THE ARMED MAN
Whitireia Performance Centre, 25-27 Vivian Street, Wellington
16/05/2015 - 17/05/2015
Production Details
Crows Feet Dance Collective brings ‘The Armed Man’, their unique and acclaimed WW1 dance theatre work to Carterton, Napier, and Wellington. The first performance will open on ANZAC Day in Carterton.
Featuring 40 dancers including 5 young men from the Whitireia Polytechnic performing arts programme, Crows Feet present a stirring and evocative rendition of Karl Jenkins magnificent choral work ‘The Armed Man’.

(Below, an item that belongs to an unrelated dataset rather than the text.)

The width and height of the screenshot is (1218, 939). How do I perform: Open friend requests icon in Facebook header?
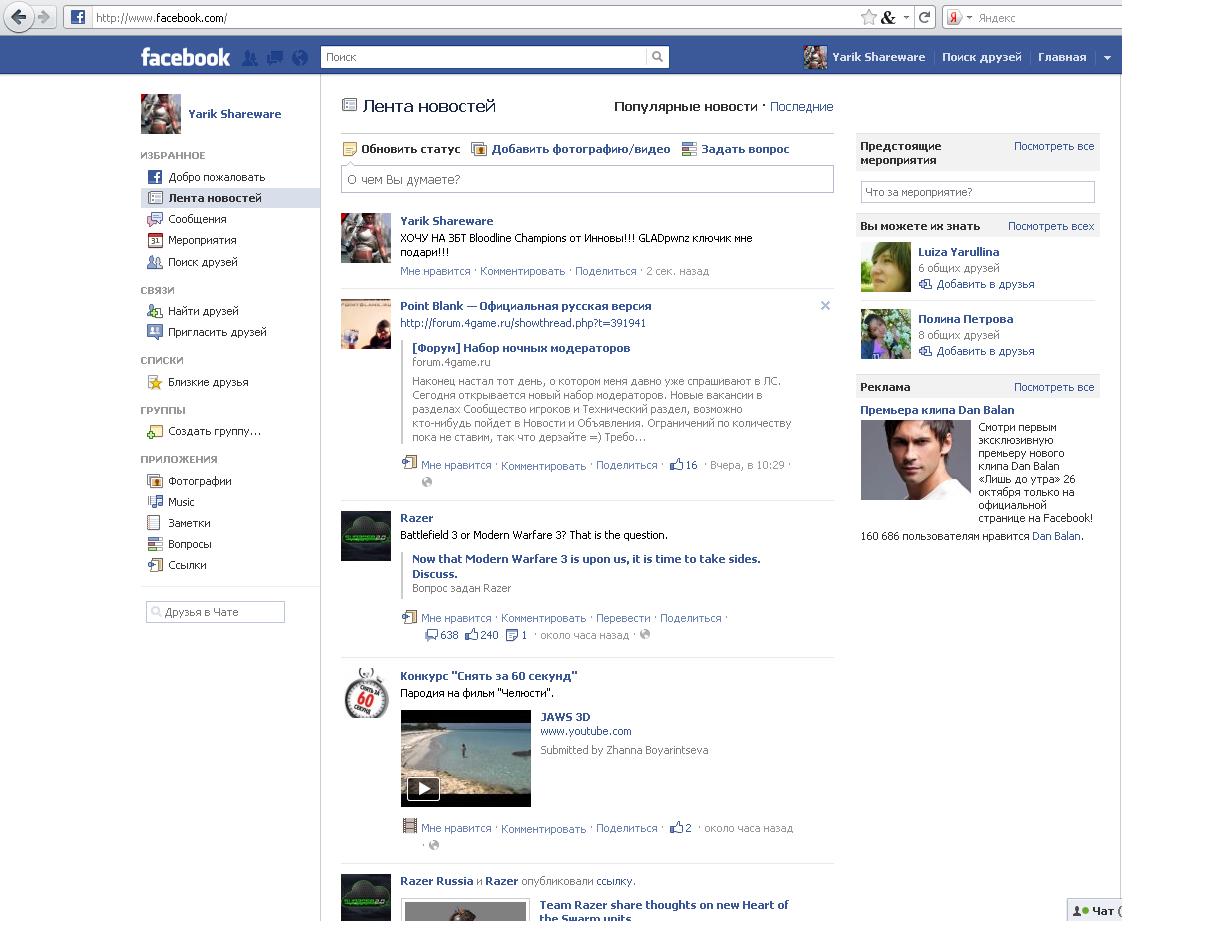tap(250, 58)
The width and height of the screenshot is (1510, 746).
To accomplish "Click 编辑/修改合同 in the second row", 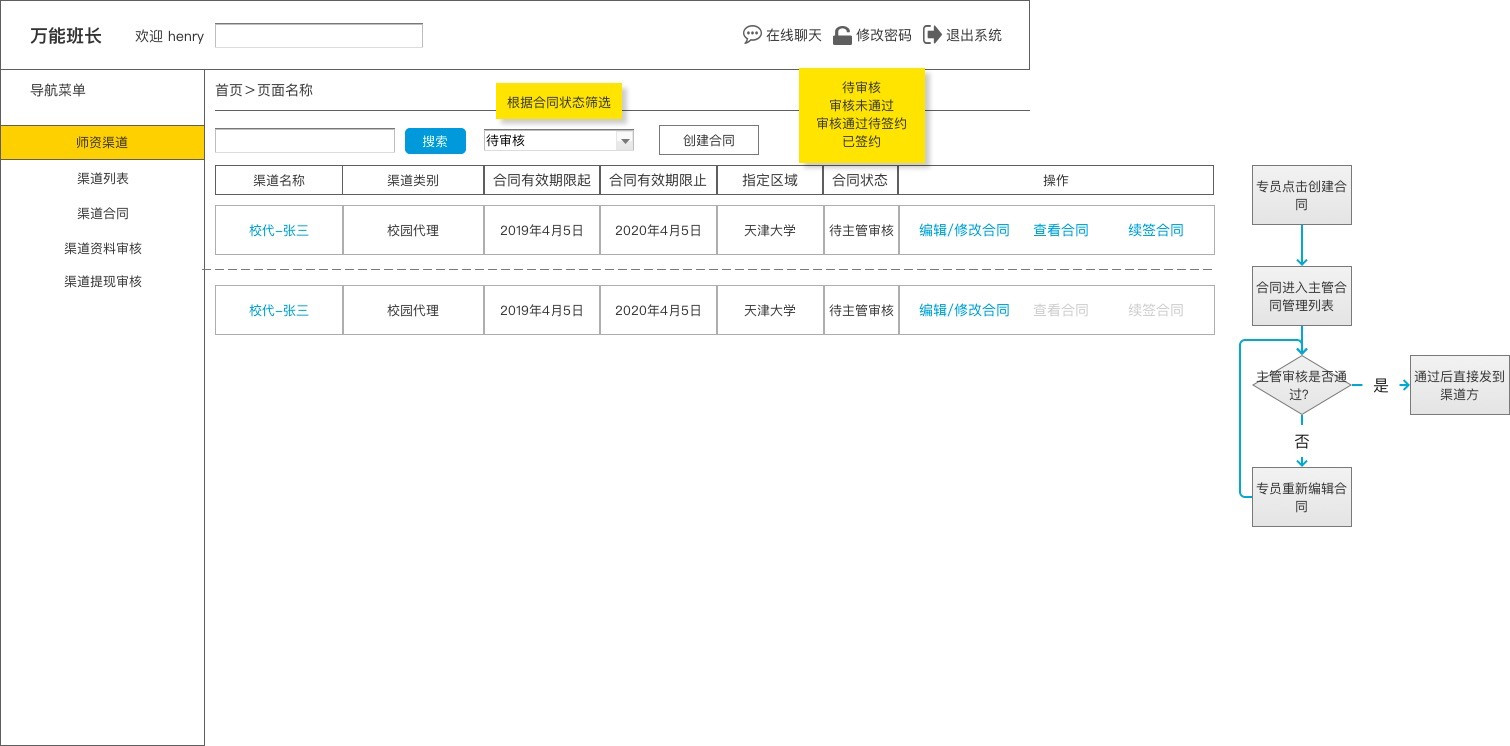I will pyautogui.click(x=964, y=310).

Crows Feet are a community dance group of mature women performers and they bring a very special portrayal of World War One to the stage. The dancers have researched their own family history of WW1 and these stories and others, are threaded through the dance work by two narrators – an older woman and a young soldier – who present the tragic reality of war. Projected images and archival film footage of the war from the New Zealand Film Archive are used throughout the dance work to enrich the work. ” Crows Feet Dance Collective have created a work of rare beauty, visual power and simplicity”.
Venues and Times
CARTERTON
Carterton Event Centre / April 25th at 7.30pm
NAPIER
Tabard Theatre / May 9th 3.30 & 7.30pm / Tickets: TicketDirect
WELLINGTON
Whitireia Performance Centre / May 16th & 17th at 3pm / Tickets: Whitireia Theatre
1 hour
A most effective coda to the futility of this war and all wars
Review by Ann Hunt 18th May 2015
The Armed Man is directed by Jan Bolwell and Assistant Director, Sue Leask, and is choreographed by Bolwell. It is performed to the composition of the same name by Karl Jenkins, which was composed for Britain’s Millennium celebrations in 2000. The beautiful recording is by the Welsh National Opera and four Welsh choirs, conducted by the composer.

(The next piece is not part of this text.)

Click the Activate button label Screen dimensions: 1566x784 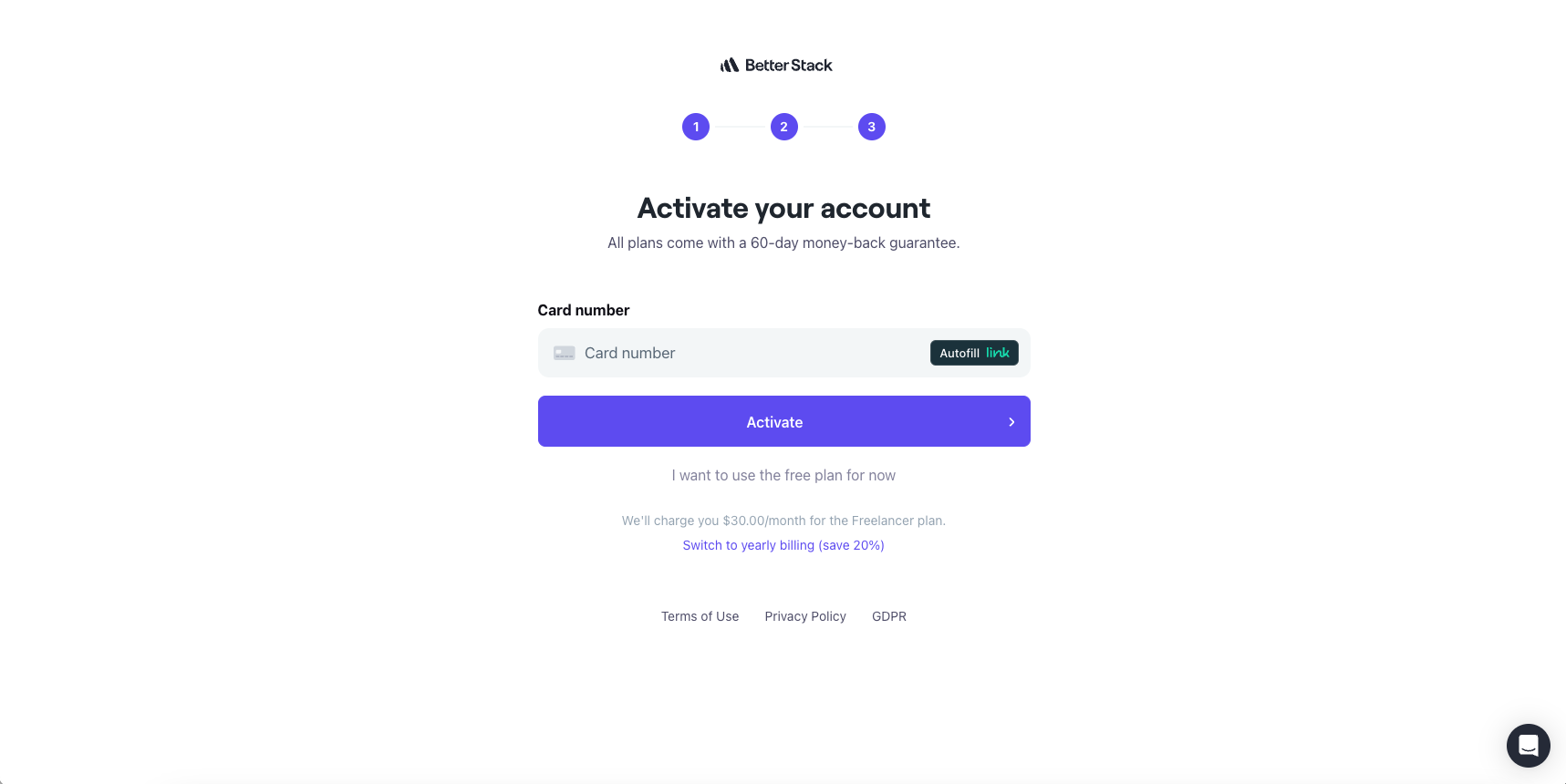point(774,422)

The Mass incorporates universal themes of war and peace, with Latin texts from the Christian Mass, diverse musical styles, multi-cultural words and eclectic texts. These include Adhaan, the Muslim Call to Prayer, Rudyard Kipling’s Hymn before Action, with its terrible last line: “Lord grant us strength to die!” Angry Flames, a poem by Togi Sankichi, a Hiroshima survivor who later died of radiation exposure, and an excerpt from the sixth century Sanskrit epic poemMahabharata.
There is also spoken text written by Rachel McAlpine with narration by Annie Ruth and Errol Anderson.
The composition was originally dedicated to the victims of the war in Kosovo.
The Crows Feet Dance Collective are a group of trained and untrained dancers aged from 35-74. The Company which was formed by Bolwell, in 1999. Here, the Company dancers are supplemented by five male students from Whitireia Polytechnic Performing Arts, who add great strength and realism to the work. The choreography for the men’s section is by Paora Taurima.
The structure which follows that of the Mass, is in twelve parts, and begins with a mother’s farewell to her son who has just enlisted. We follow the army marching on its way to battle, and are lead through the horrors of war itself, to the aftermath of destruction and death, with the guilt and grief of its survivors, to the climax which reflects the hope that peace might prevail over war.
Bolwell’s choreography cleverly utilises the performers’ individual skills. Soloists Caroline McKeefry, Sue Leask and particularly, Tania Kopytko dance well and with conviction. Passages are repeated with momentum yet never monotonously. The groupings are strong and varied, and the width of the Whitireia stage, which can be a trap for unwary players, is used with skill.
Overall the work is slightly too long, particularly the closing celebratory passages which could be tightened to greater effect.
The use of the male students from Whitireia is particularly well thought out. The strength of their performance adds a necessary and completely different dynamic to the work as a whole.
All the dancers are totally focussed and dance with sensitivity and harmony. This is by far the best work that I have seen from Crows Feet.
The set design by Jennifer Holdaway, of a single war memorial is simple and very effective. At the closing sequence, the names of the fallen are projected on to it, which then segues into an image of the thousands of crosses of those killed in action.
Coming as it does in the sequence of the recent World War One commemorations, The Armed Man is a most effective coda to the futility of this war and all wars.
The words of two poets resonate in our minds. Those of Japanese poet Togi Sankichi shimmer with a grim warning:
“…Crawling out, wreathed in fire, countless human beings on all fours in a heap of embers,
That erupt and subside, hair rent, rigid in death, there smoulders a curse.”
And finally, those of Tennyson:
“…Ring out the thousand wars of old,
Ring in the thousand years of peace.”